* _Consigne_:
D'après le texte sur l'investissement socialement responsable, quel jour le Bureau du parti socialiste a-t-il adopté la note d'actions intitulée « 52 propositions pour mieux protéger les épargnants, les investisseurs, les emprunteurs et les assurés » ?

* _Texte extrait_:
==*==

On ne peut le nier, dans cette crise le choix de l’investissement a le plus souvent été guidé par des impératifs de rentabilité financière. Or, il est important de rappeler que les investissements ne doivent pas uniquement répondre à des critères financiers. Ils doivent également intégrer des préoccupations sociales, éthiques, environnementales et de bonne gouvernance.
2) Garantir l'accès aux services bancaires de base mais aussi d'épargne et de crédit.
Pour le PS, la fonction première des marchés financiers est de mettre en contact ceux qui disposent d’une capacité d’épargne (les ménages essentiellement) et ceux qui sont à la recherche d’un financement à plus long terme pour planifier leur développement (entreprises, pouvoirs publics). Or, on a assisté ces trois dernières décennies à un détournement de cette fonction première. Les marchés financiers n’apparaissent plus en effet comme un moyen de tendre vers le développement économique mais comme une fin en soi. Les marchés financiers sont de plus en plus mus par une logique de court terme, où la rentabilité et le profit constituent un facteur déterminant des choix et des décisions des investisseurs.
3) Rendre les investissements bancaires transparents.
Le parti socialiste n’a pas attendu la crise financière pour prendre conscience de ces réalités. Dès 2004, nous avons en effet déposé une série de propositions de loi sur l’investissement socialement responsable. Ces propositions ont d’ailleurs été reprises dans la note d’actions adoptée par le Bureau du parti socialiste le 6 novembre 2008. Cette note intitulée « 52 propositions pour mieux protéger les épargnants, les investisseurs, les emprunteurs et les assurés » a été déclinée sous forme de propositions de loi. Certaines de ces propositions sont depuis lors devenues des lois, d’autres sont en passe de l’être.
À l’avenir, les pouvoirs publics doivent encourager le développement de nouveaux modes d’investissement privilégiant une approche sociétale. Pour le PS, les pouvoirs publics ne sont pas les seuls à devoir jouer un rôle. La société civile doit aussi pouvoir faire entendre son point de vue.
N.B. : Les trois points du Manifeste que le PS considère comme ses priorités sont à mettre en lien direct avec notre souhait de disposer en Belgique d’une Agence chargée de la protection des consommateurs de services financiers. Ce souhait sera prochainement rencontré puisque le Gouvernement s’apprête à déposer sur les bancs du Parlement un projet de loi octroyant à la CBFA de nouvelles compétences en matière de protection du consommateur de services financiers.

==*==

* _Données fournies_:
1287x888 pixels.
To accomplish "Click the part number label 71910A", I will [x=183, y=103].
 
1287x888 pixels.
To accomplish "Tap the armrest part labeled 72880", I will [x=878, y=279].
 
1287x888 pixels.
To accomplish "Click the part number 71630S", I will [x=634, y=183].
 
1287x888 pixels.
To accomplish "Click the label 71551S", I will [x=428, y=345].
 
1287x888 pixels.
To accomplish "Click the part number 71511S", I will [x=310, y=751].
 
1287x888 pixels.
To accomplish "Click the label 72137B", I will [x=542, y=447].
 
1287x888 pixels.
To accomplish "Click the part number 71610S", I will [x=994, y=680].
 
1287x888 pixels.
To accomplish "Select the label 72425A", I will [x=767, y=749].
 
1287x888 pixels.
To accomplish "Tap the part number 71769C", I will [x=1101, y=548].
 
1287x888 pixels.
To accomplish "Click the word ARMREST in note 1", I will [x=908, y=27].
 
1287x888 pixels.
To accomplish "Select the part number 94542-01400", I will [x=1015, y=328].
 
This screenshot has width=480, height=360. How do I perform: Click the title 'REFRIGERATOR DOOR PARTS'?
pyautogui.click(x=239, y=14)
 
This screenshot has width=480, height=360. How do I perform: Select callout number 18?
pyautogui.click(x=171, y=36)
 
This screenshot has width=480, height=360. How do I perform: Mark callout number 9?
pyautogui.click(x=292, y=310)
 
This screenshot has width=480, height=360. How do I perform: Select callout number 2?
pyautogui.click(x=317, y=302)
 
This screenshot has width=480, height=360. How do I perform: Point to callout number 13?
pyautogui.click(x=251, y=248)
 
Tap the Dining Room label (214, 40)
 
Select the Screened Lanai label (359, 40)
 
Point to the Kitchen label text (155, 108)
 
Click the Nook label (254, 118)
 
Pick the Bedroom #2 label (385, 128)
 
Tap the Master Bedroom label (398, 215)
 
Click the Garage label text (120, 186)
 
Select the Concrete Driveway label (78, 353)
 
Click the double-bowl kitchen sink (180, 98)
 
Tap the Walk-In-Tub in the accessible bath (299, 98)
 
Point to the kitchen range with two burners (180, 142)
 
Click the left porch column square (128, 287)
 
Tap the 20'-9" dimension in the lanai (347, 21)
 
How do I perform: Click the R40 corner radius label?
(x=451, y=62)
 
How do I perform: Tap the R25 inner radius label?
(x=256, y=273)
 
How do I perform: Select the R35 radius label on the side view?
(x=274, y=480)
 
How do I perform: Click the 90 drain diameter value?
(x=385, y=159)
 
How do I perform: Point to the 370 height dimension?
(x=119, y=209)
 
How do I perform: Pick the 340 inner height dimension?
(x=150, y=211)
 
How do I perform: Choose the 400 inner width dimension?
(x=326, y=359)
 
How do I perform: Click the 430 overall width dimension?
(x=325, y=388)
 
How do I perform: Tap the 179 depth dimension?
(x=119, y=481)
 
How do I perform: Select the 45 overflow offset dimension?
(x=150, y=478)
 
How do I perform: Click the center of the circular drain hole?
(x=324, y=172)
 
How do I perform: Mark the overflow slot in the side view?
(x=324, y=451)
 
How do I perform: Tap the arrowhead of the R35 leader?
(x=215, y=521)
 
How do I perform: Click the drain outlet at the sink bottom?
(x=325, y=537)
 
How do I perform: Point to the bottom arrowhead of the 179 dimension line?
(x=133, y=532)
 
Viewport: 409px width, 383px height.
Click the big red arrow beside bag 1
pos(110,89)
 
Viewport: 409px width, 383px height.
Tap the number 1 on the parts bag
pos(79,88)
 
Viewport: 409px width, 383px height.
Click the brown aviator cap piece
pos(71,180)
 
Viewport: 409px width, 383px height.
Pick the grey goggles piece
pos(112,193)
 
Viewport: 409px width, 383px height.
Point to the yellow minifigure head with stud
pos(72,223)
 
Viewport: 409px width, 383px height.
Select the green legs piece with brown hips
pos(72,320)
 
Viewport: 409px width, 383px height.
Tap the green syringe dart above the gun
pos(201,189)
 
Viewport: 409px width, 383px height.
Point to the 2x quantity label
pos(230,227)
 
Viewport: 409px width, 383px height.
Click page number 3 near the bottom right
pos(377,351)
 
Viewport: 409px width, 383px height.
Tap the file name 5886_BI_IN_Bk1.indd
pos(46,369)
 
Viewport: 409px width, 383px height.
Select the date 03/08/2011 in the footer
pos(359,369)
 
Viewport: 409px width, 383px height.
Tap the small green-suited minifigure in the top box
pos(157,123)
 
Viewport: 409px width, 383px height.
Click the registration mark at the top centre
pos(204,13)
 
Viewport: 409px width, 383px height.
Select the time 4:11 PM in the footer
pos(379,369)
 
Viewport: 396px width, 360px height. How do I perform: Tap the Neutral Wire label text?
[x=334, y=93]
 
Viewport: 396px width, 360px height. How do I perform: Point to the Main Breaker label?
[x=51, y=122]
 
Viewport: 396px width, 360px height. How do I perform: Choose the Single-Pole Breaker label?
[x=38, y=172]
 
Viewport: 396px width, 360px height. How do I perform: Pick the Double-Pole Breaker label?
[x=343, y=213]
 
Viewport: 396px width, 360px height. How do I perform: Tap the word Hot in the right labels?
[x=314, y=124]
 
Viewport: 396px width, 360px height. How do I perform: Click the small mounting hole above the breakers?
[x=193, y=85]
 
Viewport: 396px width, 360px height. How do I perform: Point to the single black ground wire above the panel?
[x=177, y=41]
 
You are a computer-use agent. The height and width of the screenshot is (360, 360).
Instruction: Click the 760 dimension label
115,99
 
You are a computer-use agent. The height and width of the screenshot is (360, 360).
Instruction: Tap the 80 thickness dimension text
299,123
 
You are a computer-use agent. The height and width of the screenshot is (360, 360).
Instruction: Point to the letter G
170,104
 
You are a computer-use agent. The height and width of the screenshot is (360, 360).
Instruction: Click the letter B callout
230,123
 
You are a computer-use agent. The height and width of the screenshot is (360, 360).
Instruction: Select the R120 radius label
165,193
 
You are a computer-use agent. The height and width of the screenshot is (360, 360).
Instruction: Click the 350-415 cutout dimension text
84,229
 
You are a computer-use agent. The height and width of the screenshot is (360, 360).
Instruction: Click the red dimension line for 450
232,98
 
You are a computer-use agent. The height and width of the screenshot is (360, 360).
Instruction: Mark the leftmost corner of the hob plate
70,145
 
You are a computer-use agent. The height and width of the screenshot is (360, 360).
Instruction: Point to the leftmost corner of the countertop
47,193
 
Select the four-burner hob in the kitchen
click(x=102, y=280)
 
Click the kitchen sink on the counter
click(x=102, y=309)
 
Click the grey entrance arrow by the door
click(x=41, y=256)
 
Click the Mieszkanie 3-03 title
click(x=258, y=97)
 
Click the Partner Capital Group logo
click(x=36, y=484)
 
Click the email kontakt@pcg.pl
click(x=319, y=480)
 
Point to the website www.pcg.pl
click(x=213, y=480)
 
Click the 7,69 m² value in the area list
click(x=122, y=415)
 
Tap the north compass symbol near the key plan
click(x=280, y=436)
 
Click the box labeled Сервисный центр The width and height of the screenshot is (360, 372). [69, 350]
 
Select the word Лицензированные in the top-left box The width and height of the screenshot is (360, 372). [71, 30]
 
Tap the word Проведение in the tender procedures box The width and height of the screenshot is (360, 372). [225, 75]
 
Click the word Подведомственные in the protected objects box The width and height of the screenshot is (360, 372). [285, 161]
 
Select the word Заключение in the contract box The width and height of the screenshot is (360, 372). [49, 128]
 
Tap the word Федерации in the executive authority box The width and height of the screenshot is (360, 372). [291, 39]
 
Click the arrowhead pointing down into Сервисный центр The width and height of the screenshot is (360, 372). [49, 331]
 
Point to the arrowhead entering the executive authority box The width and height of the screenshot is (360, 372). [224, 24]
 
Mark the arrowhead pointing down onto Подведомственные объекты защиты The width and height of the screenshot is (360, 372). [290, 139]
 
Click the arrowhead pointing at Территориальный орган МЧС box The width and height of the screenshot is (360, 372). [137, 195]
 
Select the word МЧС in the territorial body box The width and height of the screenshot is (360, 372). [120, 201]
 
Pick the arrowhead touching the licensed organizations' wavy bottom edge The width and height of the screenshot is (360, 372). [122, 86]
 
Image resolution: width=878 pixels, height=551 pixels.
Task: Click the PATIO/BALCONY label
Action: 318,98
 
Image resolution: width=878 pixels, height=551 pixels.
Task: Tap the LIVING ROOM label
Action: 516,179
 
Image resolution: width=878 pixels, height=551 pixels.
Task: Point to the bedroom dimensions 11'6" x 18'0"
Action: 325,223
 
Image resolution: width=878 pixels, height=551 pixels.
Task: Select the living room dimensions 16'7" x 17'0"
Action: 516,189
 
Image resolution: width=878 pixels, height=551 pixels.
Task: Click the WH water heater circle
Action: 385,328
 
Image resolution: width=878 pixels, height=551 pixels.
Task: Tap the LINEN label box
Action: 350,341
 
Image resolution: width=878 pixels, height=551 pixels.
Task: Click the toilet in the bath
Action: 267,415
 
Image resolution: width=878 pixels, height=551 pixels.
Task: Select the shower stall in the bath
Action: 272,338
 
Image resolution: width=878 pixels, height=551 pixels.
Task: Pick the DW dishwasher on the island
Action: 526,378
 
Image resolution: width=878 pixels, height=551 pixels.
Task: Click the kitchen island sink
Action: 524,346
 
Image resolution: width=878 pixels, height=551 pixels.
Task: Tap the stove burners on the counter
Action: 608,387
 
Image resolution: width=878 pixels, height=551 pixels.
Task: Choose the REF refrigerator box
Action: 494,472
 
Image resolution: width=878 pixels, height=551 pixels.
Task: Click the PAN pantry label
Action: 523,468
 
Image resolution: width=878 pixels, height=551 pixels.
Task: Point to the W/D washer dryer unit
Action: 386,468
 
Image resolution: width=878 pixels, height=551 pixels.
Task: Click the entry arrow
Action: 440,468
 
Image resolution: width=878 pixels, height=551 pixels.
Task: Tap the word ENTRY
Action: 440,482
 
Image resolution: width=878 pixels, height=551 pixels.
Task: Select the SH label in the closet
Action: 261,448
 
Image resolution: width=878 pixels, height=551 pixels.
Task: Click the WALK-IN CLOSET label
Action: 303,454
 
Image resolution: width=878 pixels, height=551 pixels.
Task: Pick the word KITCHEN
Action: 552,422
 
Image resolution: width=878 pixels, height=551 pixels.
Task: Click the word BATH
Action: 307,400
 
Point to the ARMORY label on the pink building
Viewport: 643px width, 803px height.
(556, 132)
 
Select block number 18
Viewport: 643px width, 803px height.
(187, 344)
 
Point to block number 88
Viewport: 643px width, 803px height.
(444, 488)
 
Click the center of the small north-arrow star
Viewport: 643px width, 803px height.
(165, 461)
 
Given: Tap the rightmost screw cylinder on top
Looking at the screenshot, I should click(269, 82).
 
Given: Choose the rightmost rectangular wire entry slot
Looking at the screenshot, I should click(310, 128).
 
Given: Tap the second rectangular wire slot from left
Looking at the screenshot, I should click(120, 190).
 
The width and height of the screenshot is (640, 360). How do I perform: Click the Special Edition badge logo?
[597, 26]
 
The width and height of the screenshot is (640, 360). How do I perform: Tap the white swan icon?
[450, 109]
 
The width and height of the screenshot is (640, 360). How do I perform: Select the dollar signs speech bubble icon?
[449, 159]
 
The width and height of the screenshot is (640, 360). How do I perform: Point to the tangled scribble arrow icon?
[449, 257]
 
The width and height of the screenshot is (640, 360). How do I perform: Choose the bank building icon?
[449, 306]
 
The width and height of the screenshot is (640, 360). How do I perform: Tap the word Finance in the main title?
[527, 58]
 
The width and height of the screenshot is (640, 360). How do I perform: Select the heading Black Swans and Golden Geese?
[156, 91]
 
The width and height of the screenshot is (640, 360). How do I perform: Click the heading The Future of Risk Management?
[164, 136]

==*==

* _Réponse rédigée_:
Le 6 novembre 2008.